Because of the complex issues involved, some general guidelines for determination of sex assignment have been developed.5,53,54 A theme of management for our patients has been to match sex-of-rearing with chromosomal and gonadal sex whenever possible, with the recognition that prenatal hormone exposure influences gender role behavior, whereas gender identity can develop as male or female over wide variations in gender roles.61 In addition, our practice includes a large educational component, providing resources from information-based Web sites (such as http://www.sickkids.ca/childphysiology/cpwp/Genital/genitaldevelopment.htm and http://www.dsdguidelines.org/) and patient education/advocacy groups such as the Intersex Society of North America (www.isna.org). We acknowledge the controversies surrounding surgical interventions so an informed decision can be made.62,63 Psychosocial support for families faced with a decision about gender assignment is a priority, and parents are given pragmatic, age-appropriate recommendations for disclosure of a diagnosis of a DSD to a child in an honest, nonstigmatizing manner. This approach is supported by the results from an Australian multidisciplinary team that applied a patient-centered, holistic model of care: overall, despite some dissatisfaction with sexual activity and function, the adults had mostly positive psychosocial outcomes.58 Nonetheless, despite our attempts to provide appropriate long-term follow-up and psychological support as well as facilitate transition of our pediatric patients with DSD to adult care, the Team has not always succeeded in fulfilling this goal.5,6 We are exploring other medical models, including involvement of social work and other support services, and regularly scheduled DSD Clinic dates to better coordinate longitudinal care and facilitate measurable outcome studies. Because the number of objective studies published on the correlation between gender identity, psychosocial outcomes, and timing of surgery is limited, we hope that the data collected by our Team and other multispecialty clinics will provide guidance for best future practices.

Potential value of the multidisciplinary team approach

We believe that a multidisciplinary team approach to patients with DSD is effective because each specialty can focus on its strengths in concert with other specialists. The camaraderie, trust, and comfort level of the Team, which have evolved though the collective experience of the group (many of whom have been members since its inception 25 years ago), create a level of expertise that can provide the most comprehensive care possible for these patients.

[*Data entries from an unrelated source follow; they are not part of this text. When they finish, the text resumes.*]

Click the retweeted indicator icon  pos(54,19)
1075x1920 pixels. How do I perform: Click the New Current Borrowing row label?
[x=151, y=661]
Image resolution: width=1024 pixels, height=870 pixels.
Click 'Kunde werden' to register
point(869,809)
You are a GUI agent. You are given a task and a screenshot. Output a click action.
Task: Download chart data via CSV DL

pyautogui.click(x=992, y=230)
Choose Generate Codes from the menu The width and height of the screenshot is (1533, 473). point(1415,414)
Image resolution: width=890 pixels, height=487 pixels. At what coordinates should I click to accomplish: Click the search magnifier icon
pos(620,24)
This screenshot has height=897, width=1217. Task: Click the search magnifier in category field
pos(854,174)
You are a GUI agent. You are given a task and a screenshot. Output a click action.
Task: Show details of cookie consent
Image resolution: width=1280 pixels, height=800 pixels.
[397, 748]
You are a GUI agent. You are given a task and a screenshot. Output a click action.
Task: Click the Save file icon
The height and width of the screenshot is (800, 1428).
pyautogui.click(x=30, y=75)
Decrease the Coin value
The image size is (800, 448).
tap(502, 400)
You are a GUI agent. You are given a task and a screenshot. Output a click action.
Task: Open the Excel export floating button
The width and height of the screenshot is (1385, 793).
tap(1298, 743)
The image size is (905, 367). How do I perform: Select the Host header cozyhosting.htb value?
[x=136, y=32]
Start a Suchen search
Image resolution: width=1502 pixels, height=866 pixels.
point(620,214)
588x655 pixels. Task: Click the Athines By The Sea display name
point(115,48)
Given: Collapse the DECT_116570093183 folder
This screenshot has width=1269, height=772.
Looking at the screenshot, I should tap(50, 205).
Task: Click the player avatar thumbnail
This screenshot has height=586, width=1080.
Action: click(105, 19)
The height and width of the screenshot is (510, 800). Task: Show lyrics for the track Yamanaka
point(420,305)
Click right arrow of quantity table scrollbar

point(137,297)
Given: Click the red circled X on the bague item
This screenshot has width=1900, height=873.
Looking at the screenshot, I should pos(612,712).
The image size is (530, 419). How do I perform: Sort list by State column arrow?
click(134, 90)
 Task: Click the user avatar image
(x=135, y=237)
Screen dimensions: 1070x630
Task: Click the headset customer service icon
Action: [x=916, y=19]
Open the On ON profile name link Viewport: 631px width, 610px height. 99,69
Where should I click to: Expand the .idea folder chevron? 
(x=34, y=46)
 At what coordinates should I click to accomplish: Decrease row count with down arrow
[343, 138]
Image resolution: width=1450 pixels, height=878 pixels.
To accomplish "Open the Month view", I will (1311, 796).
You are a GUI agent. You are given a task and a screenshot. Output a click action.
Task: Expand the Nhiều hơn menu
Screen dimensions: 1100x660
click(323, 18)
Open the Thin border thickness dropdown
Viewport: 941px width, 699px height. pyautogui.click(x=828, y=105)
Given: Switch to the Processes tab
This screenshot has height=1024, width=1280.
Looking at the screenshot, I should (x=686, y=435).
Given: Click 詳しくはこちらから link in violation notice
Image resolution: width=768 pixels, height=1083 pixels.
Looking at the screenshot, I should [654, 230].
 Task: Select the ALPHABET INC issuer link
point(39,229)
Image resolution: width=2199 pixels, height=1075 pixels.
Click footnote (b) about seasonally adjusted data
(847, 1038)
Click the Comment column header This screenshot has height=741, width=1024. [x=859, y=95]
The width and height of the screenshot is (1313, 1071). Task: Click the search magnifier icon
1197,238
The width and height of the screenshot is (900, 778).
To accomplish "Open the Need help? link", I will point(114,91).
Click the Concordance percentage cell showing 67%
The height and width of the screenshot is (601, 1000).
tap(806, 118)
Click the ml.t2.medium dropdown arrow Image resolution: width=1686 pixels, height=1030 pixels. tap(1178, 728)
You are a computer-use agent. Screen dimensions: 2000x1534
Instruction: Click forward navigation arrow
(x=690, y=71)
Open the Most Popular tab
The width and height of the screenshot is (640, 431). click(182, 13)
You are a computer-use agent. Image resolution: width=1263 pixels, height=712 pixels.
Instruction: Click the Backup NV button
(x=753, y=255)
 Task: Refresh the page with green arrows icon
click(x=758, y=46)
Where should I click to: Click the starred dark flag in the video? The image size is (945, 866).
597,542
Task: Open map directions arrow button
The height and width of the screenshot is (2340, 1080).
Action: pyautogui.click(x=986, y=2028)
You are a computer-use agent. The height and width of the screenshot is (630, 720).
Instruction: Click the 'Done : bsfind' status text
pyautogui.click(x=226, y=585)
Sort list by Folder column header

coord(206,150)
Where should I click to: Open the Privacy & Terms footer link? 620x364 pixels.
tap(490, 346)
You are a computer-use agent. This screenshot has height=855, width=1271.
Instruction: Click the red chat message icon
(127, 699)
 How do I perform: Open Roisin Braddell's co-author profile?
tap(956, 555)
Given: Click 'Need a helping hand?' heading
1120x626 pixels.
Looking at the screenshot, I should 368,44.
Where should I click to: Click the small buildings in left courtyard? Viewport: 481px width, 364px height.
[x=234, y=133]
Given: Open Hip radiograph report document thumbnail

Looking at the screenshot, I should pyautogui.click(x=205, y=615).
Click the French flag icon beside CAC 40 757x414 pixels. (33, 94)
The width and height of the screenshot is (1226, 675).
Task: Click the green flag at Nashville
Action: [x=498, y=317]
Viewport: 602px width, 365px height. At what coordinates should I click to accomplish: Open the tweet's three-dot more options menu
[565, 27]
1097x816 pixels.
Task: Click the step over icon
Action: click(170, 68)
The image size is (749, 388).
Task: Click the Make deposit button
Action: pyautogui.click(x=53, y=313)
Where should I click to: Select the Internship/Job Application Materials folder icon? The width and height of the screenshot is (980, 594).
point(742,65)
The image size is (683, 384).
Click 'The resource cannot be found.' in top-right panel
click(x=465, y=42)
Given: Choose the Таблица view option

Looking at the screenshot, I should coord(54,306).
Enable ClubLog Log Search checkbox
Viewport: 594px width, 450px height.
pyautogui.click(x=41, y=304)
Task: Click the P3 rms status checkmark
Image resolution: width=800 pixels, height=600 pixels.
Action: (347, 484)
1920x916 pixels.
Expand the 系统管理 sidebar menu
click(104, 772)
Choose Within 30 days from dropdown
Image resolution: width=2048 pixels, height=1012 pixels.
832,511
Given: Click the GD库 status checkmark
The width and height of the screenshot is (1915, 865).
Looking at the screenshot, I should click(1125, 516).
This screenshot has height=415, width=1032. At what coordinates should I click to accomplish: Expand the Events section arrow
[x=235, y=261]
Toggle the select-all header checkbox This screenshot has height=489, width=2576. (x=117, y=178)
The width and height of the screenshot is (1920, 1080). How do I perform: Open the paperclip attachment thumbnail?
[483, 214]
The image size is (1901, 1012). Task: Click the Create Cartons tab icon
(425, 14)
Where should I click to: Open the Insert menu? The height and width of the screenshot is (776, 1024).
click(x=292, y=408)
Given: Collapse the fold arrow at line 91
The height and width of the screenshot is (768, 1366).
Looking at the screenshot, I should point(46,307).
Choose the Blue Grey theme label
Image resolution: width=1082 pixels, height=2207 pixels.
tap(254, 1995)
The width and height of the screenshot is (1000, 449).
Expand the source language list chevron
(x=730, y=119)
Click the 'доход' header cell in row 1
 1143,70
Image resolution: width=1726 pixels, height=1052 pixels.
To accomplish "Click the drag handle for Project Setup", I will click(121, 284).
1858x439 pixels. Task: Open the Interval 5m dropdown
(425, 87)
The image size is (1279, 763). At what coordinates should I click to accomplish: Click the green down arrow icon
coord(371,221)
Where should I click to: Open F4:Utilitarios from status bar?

Although endocrinologists have often taken the lead in evaluating infants with DSD,5,6 the importance of geneticists as integral members of a team is underscored by the large numbers of patients with karyotypic anomalies, especially involving the sex chromosomes, the challenges in interpreting these findings, and the desire for recurrence risk information by families. When a team approach is successful, the timely diagnosis, management, and psychosocial support for patients and/or parents provide reassurance to families seeking immediate and comprehensible solutions for these medically and socially complex problems. The Team often serves as a regional referral center because its experience has often proved invaluable in developing diagnostic and treatment plans for patients with rare conditions and those for whom initial management was incomplete or suboptimal.

Future directions

For many of the established diagnostic categories, the molecular basis of the disorders remains unknown. However, as an understanding of the genes involved in developmental pathways emerges, improved molecular tests will facilitate specific diagnoses for patients with DSD, and the role of the geneticist in coordinating appropriate genetic testing and providing recurrence risk information will continue to expand. In the future, a partnership between basic scientists who study sexual differentiation, clinicians from multiple disciplines with expertise in childhood gender assessment, parents of children with genital differences, and patient advocacy groups will be most effective in providing the optimal care for infants and children with anomalous genitalia and DSD.